Vanessa Bell (1879-1961) was an avant-garde artist associated with the early twentieth-century Bloomsbury Group. She was often overshadowed by her more famous sister, Virginia Woolf, and the group’s unconventional lifestyles. Dorothy Parker famously said of the Bloomsbury Group that they ‘lived in squares, painted in circles and loved in triangles’. Bell was a prolific artist, creating paintings, drawings, ceramics, furniture, designs for murals, advertising, and book covers. The largest-ever survey of Bell’s work has just opened at MK Gallery in Milton Keynes ahead of a planned show of her work at Tate in 2026.
Bell was often radical. She was at the forefront of British artists making non-objective work, although they were purely experimental and not exhibited or sold during her lifetime, as in Abstract Painting c1914. She created a dinner service with Duncan Grant that included fifty hand-painted Wedgwood ceramic plates with portraits of famous women. This was forty years before feminist artist Judy Chicago created The Dinner Party 1974-79, an installation artwork consisting of thirty-nine elaborate place settings on a triangular table featuring historical and mythical women. Vanessa Bell and Duncan Grant were commissioned in 1932 by art historian Kenneth Clark and his wife Jane to create a fine dining service. The pair created the service, including fifty hand-painted Wedgwood ceramic plates of famous women. The women they depicted came from across the world, from ancient history to the contemporary and included Greta Garbo, Elizabeth Siddal, Helen of Troy, Anna Pavlova, Sapho, the Queen of Sheba, Christina Rossetti and Queen Victoria. Art historian Hana Leaper believes that the selection of women depicted ‘vigorously crafted identities and statuses at odds with the mores of their historical epochs. Some were professionals; lots were lesbian, bisexual or had unconventional sexual relationships .. the lives of a majority of these women reflect the new sexual politics at the heart of Bloomsbury’s understanding of humanism’. The complete set of fifty plates is on show at the exhibition. Judy Chicago has written an essay on the dinner service in the catalogue.

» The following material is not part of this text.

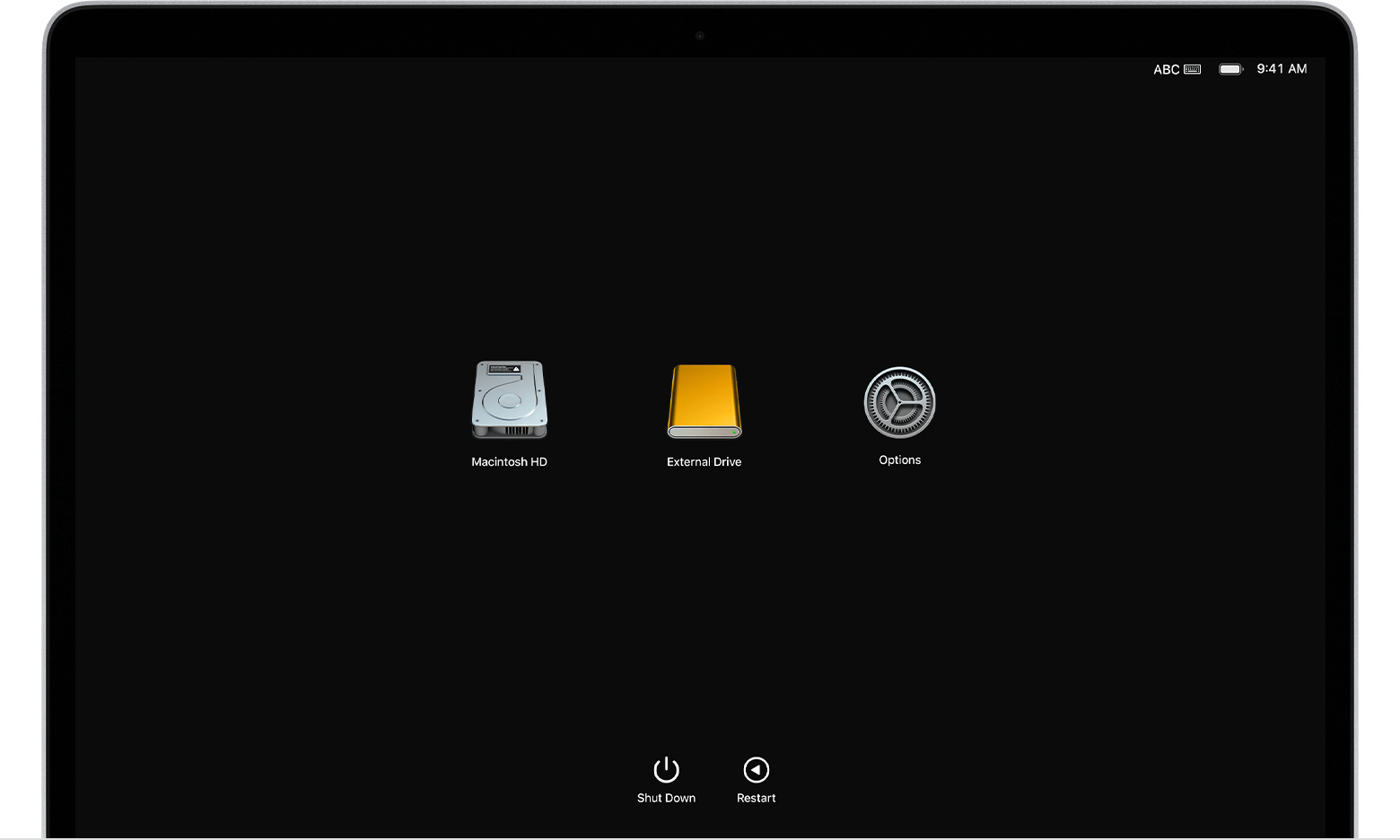Click the ABC menu bar item
1400x840 pixels.
[1167, 69]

Vanessa Bell’s story begins with her being part of a literary family. Her father, Sir Leslie Stephen, was an author and historian, and her mother, Julia Duckworth, was the niece and model of the photographer Julia Margaret Cameron. They were visited by prominent artists, including Edward Burne-Jones, G F Watts and William Rothenstein. When Bell attended the Royal Academy Schools in 1901, she was taught by John Singer Sargent. While studying at Cambridge University, her brother Thoby met Leonard Woolf, Clive Bell (who she married) and Lytton Strachey, who visited the family regularly as part of Thoby’s Thursday ‘at homes’. In turn, Vanessa founded and ran the ‘Friday Club’ for artists to discuss their work, listen to lectures and organise exhibitions. It is here she met Duncan Grant and, subsequently, Roger Fry.

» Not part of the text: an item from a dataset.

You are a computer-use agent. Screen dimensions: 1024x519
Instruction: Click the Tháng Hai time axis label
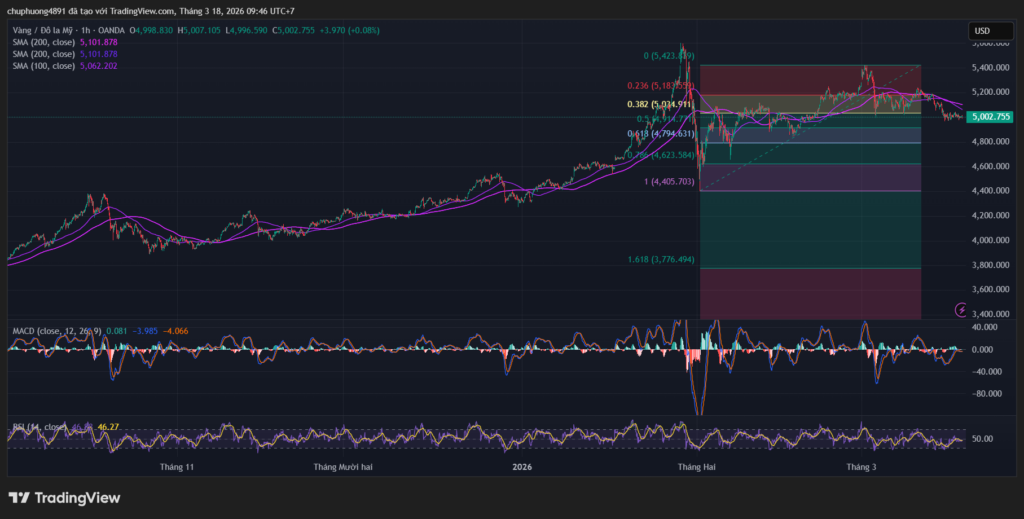(696, 467)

Roger Fry was a well-respected art historian, critic, and artist. In 1910, he put together the pioneering exhibition Edouard Manet and the Post-Impressionists, a term he coined to describe the works of contemporary European artists such as Henri Matisse, Paul Gauguin, Vincent Van Gogh, and Paul Cezanne, who were all included in the show. The exhibition was a pivotal moment in British modernism. Bell was introduced to their vividly coloured works with bold brushstrokes, which greatly influenced her work. The second Post-Impressionist Exhibition in 1912 included Matisse, Picasso, André Derain, Georges Braque, Frantisek Kupka and Kandinsky. In 1913, Roger Fry, Vanessa Bell and Duncan Grant established the Omega Workshops, a design initiative similar to Morris & Co., introducing hand-painted furniture, ceramics, and textile designs with the radical aim of breaking down the separation between fine and applied art.

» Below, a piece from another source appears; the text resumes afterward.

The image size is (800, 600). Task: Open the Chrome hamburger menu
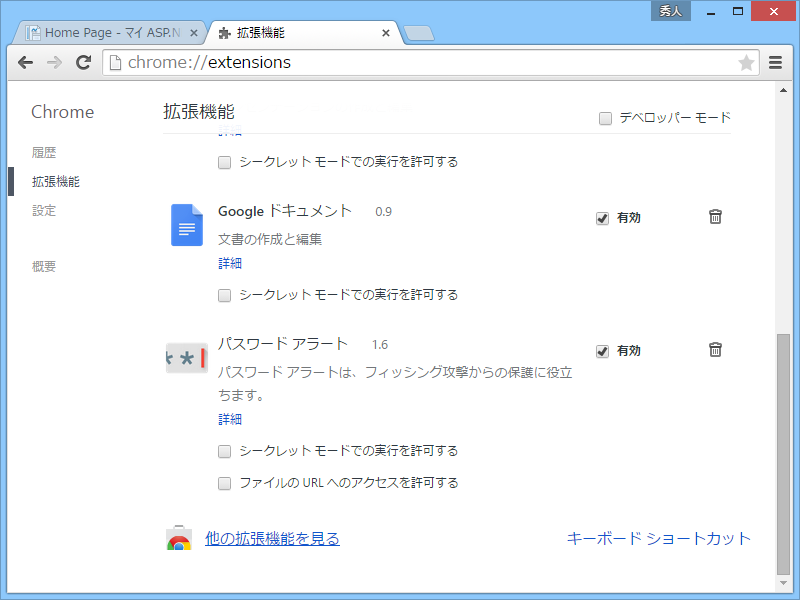(x=776, y=62)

Vanessa Bell, Nursery Tea c 1912 Private Collection, courtesy Anthony Mould Limited photo ©Artlyst 2024Her work from the years before the First World War shows how much the two Post-Impressionist exhibitions influenced her. Landscape with Buildings c1912 has Cezanne’s palette of pale oranges, greens and browns and the blocks of Braque’s early cubist works. Design for a folding screen: Adam and Eve 1913-14 bears more than a passing resemblance to the figures in Matisse’s The Dance, the first version of which was exhibited at the Second Post-Impressionist Exhibition in 1912. Matisse is evident again in Street Corner Conversation c1913, which features large blocks of colour and black outlines. However, I don’t think she understood the science behind pointillism as the portrait of Roger Fry 1912 just has dots painted over it. One unusual painting from this period is Nursey Tea c 1912, the largest painting Bell had made, representing a new way of working. It shows her two young sons, Julian and Quentin, and their nursemaids. The conventional domestic scene is given a modernist twist with its large areas of flat colour and abstracted faces, although it highlights Bell’s privilege by showing her domestic help.
During the First World War, the Bells moved to Charleston, Sussex, along with Duncan Grant and his then-lover David Garnett. They were pacifists and conscientious objectors, and moving to Sussex allowed them to work on the land to escape prosecution. Vanessa Bell and Duncan Grant transformed Charleston into a living, breathing work of art. The show includes the painted doors to Duncan Grant’s bedroom at Charleston.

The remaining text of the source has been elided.